El Ministerio de Justicia fortalece los programas de reinserción laboral en la Granja Penitenciaria Itá Pora de Emboscada mediante el desarrollo sostenido de un módulo de porcicultura. Esta iniciativa es impulsada por cuatro personas privadas de libertad (PPL), quienes participan activamente en las distintas etapas de producción y comercialización.
Actualmente, el proyecto cuenta con una población de 45 animales entre ejemplares grandes, medianos y lechones, distribuidos en uno de los dos galpones habilitados dentro de la granja. El esquema de trabajo contempla dos ciclos productivos anuales, permitiendo optimizar el rendimiento y garantizar una producción constante durante todo el año.

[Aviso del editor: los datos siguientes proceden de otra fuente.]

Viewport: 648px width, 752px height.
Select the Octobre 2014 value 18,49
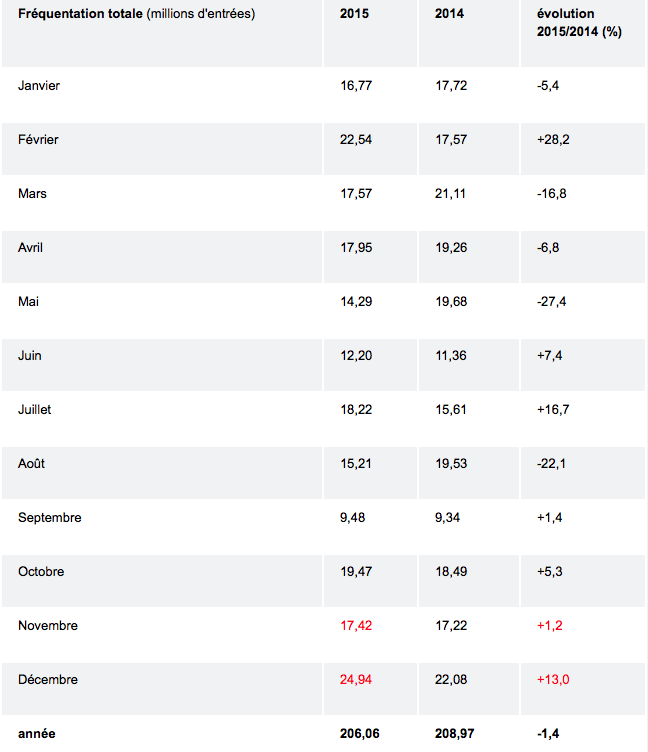tap(451, 572)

El módulo cuenta con el firme apoyo del director del penal, Hermes Servín, encargado de gestionar los recursos necesarios para su funcionamiento, así como del equipo de reinserción, que supervisa diariamente las labores y coordina la apertura de mercados para la comercialización de los productos.
Como parte del proceso de formación, dos funcionarios con experiencia técnica en el área porcina capacitan a las PPL en el manejo del hato y las técnicas de faenado, mientras que un médico veterinario realiza controles permanentes para asegurar las condiciones sanitarias y el bienestar animal.

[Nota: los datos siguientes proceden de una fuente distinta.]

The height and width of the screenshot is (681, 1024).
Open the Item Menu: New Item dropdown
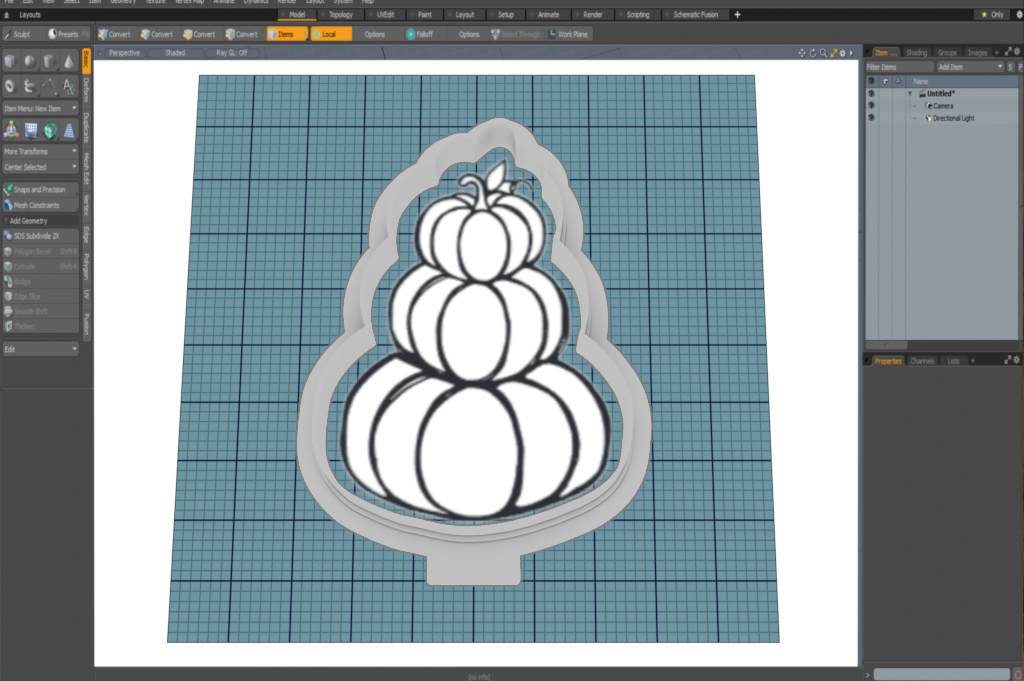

La producción generada tiene un impacto tanto interno como comunitario. Parte de la carne es destinada al autoconsumo dentro de la granja, contribuyendo a la seguridad alimentaria de las PPL involucradas. Asimismo, se abastece a centros penitenciarios cercanos, comercios de la zona y también se realiza venta directa al público y a funcionarios del establecimiento.
Con este tipo de acciones, el Ministerio de Justicia consolida su estrategia de reinserción social a través del trabajo digno, la capacitación laboral y el fortalecimiento de proyectos productivos sustentables dentro del sistema penitenciario.